Genotype-phenotype correlations with autism spectrum disorder-related traits in noonan syndrome and noonan syndrome with multiple lentigines: a cross-sectional study.

Researchers studied behavior patterns in children with Noonan Syndrome, a genetic condition that can affect development. They found that children with certain genetic types of Noonan Syndrome showed more autism-like behaviors, social difficulties, and emotional problems compared to typically developing children. The study also discovered that a specific protein activity level could predict which children might have more repetitive behaviors. This helps explain why some children with Noonan Syndrome have different behavioral challenges than others.

This cross-sectional study examined behavioral phenotypes in 121 individuals with Noonan Syndrome (NS) and 7 with Noonan Syndrome with Multiple Lentigines (NSML), comparing them to 71 typically developing controls. Using standardized questionnaires (SRS-2, CBCL), researchers found that individuals with PTPN11-associated NS, NSML, and SOS1-associated NS showed clinically elevated autism spectrum disorder (ASD)-related behaviors, poorer social functioning, and heightened emotional problems compared to controls. PTPN11-associated NS and NSML groups demonstrated greater ASD-related challenges than RAF1 variants. Biochemical analysis revealed that higher SHP2 protein activation in PTPN11 variants corresponded to a 64% increased likelihood of severe restricted and repetitive behaviors, suggesting specific genotype-phenotype relationships within the RAS-MAPK pathway.

Results support genetic variant-specific behavioral screening and intervention planning for Noonan Syndrome. SHP2 activation levels may serve as biomarkers for predicting restricted/repetitive behavior severity in PTPN11 variants. Findings suggest need for ASD-informed assessment protocols and potentially targeted treatments based on specific genetic variants in clinical practice.

Small sample sizes for rarer genetic variants led to unequal group comparisons, with PTPN11 variants comprising most participants. Cross-sectional design limits understanding of behavioral development over time. Findings may not generalize to all Noonan Syndrome variants due to sampling constraints.

Noonan syndrome (NS) and Noonan syndrome with multiple lentigines (NSML) are neurodevelopmental conditions caused by genetic variants leading to upregulated signaling in the RAS-MAPK pathway. While previous research has focused on genetic variability in cognitive and cardiac phenotypes, behavioral phenotypes, and their correlations across genetic variants and within the PTPN11 gene remain poorly characterized. This study included 121 individuals with NS (PTPN11: 88, SOS1: 18, RAF1: 6, KRAS: 2, RIT1: 3, NRAS: 2, LZTR1: 2, SOS2: 1) and seven individuals with NSML (PTPN11), compared to age- and sex-matched typically developing (TD) (N = 71). Behavioral questionnaires assessed social responsiveness and ASD-related traits (using SRS-2), and emotional problems (using CBCL) to identify genetic variant-specific behavioral profiles.

Biochemical profiling of SHP2 activity in PTPN11-associated NS variants examined genotype-phenotype relationships.
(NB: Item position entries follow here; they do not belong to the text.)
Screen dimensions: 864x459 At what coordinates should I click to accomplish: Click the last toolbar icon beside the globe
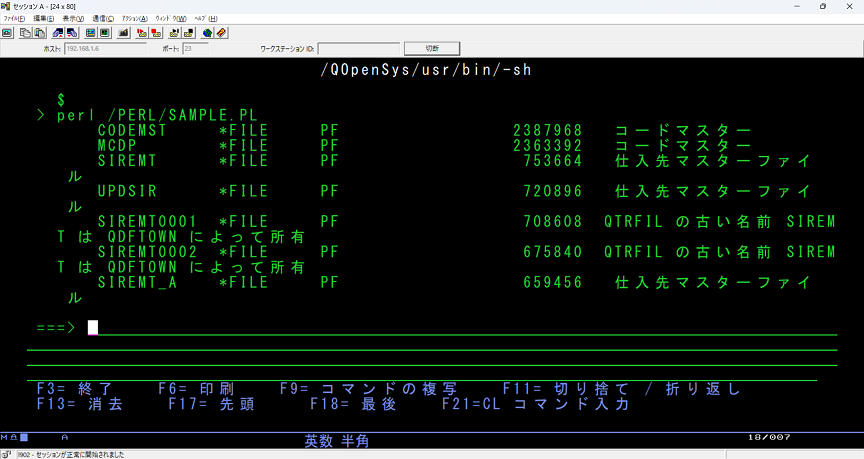pos(221,32)
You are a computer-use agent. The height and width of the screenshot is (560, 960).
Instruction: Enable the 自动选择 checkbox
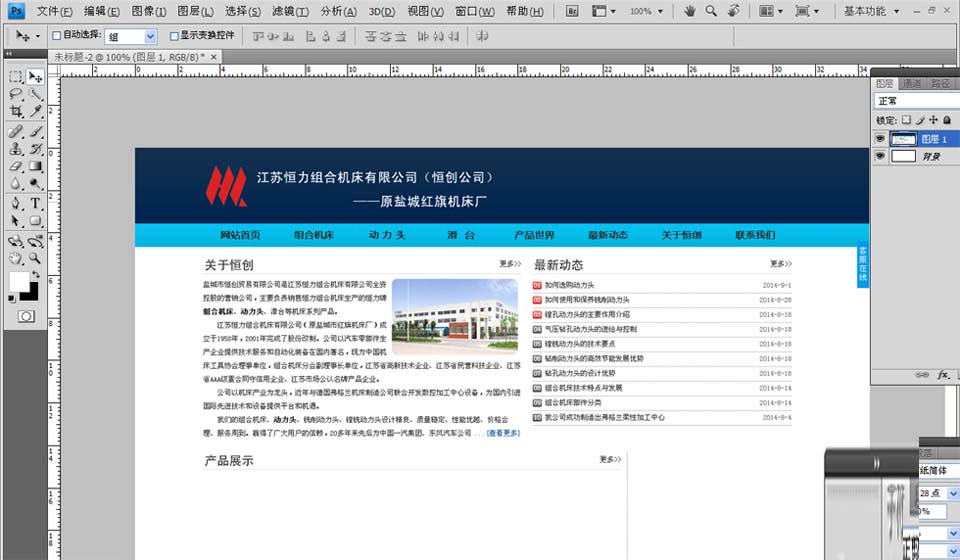click(56, 36)
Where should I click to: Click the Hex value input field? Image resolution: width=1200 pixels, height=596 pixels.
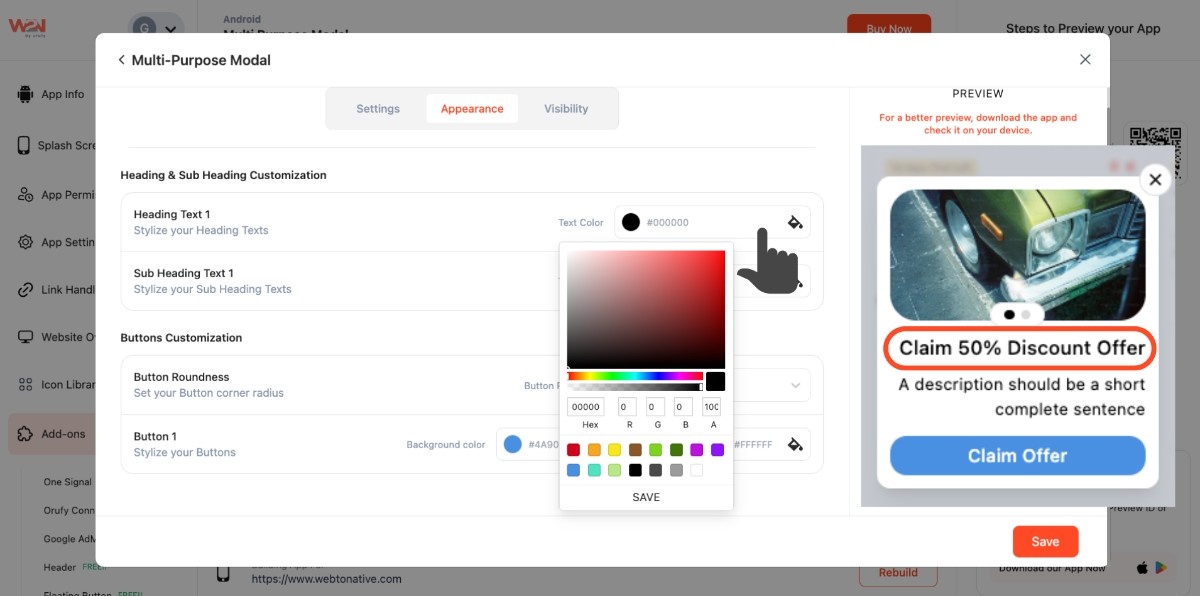[585, 407]
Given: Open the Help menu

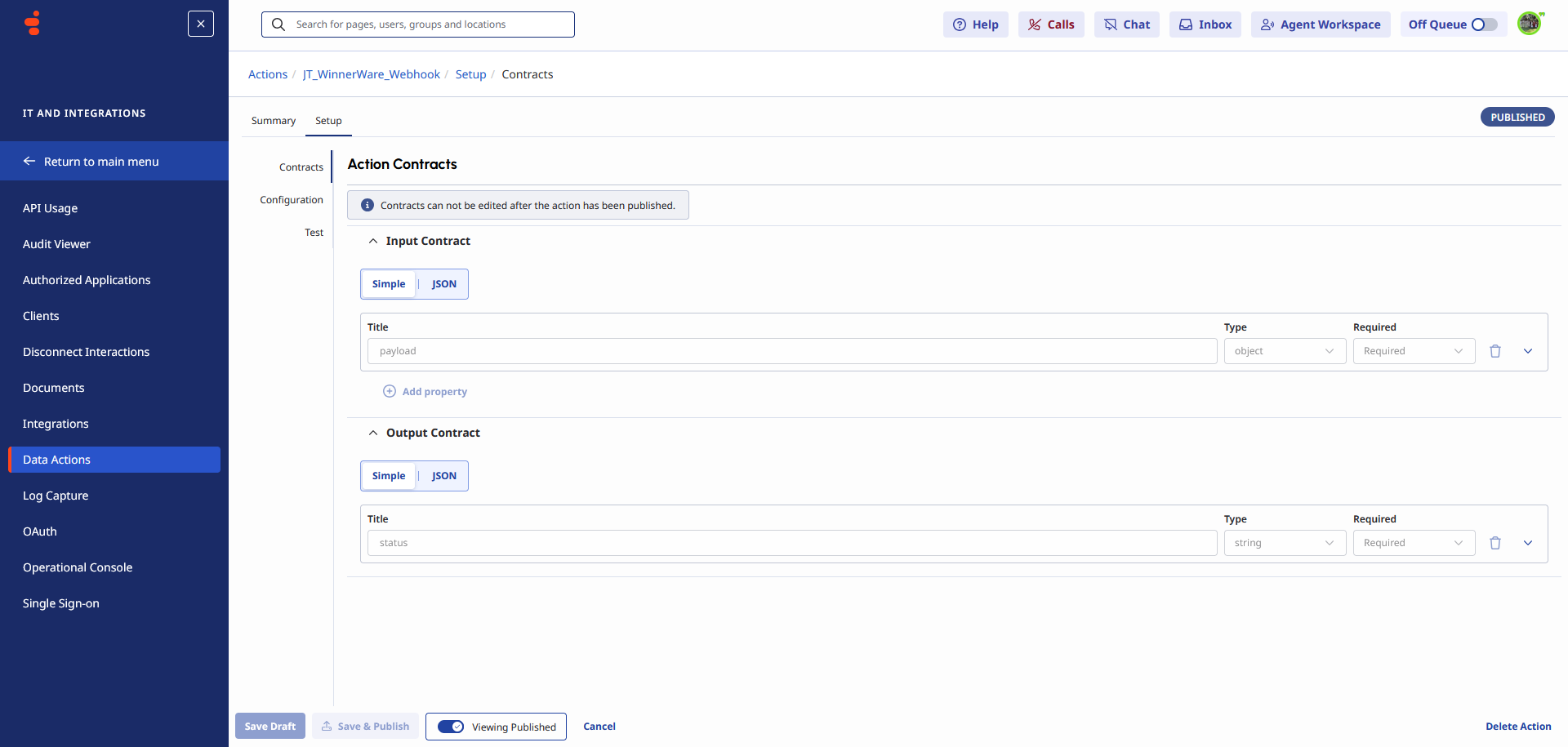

Compared to TD individuals, those with PTPN11-associated NS, NSML, and SOS1-associated NS exhibited clinically elevated scores, indicating increased ASD-related behaviors, poorer social functioning, and heightened emotional problems. Genetic variant comparisons revealed that individuals with PTPN11-associated NS and NSML exhibited greater ASD-related challenges than those with RAF1. Individuals with NSML exhibit elevated attention problems compared to all other genetic groups.

Logistic regression results suggested each one-unit increase in SHP2 fold activation for PTPN11-associated NS corresponded to a 64% higher likelihood of markedly elevated restricted and repetitive behaviors, suggesting genotype-phenotype links. Small sample sizes for rarer variants, leading to unequal group sizes across subgroups, with PTPN11 variants comprising most of the NS group. Future research should address these sampling constraints and conduct functional studies to clarify variant impacts. Longitudinal assessments could elucidate behavioral phenotype trajectories.

This study underscores the importance of genetic variant-specific research to understand unique behavioral phenotypes in NS and NSML. Our findings indicate a higher risk for ASD-related symptoms in PTPN11-associated NS and NSML compared to other variants. Additionally, individuals with PTPN11-associated NS and higher SHP2 fold activation exhibited greater impairments in restricted and repetitive behaviors, suggesting SHP2 activation variations may contribute to phenotypic variability. By linking ASD-related symptoms to biochemical predictors in PTPN11-associated NS, this study may inform future targeted treatment approaches.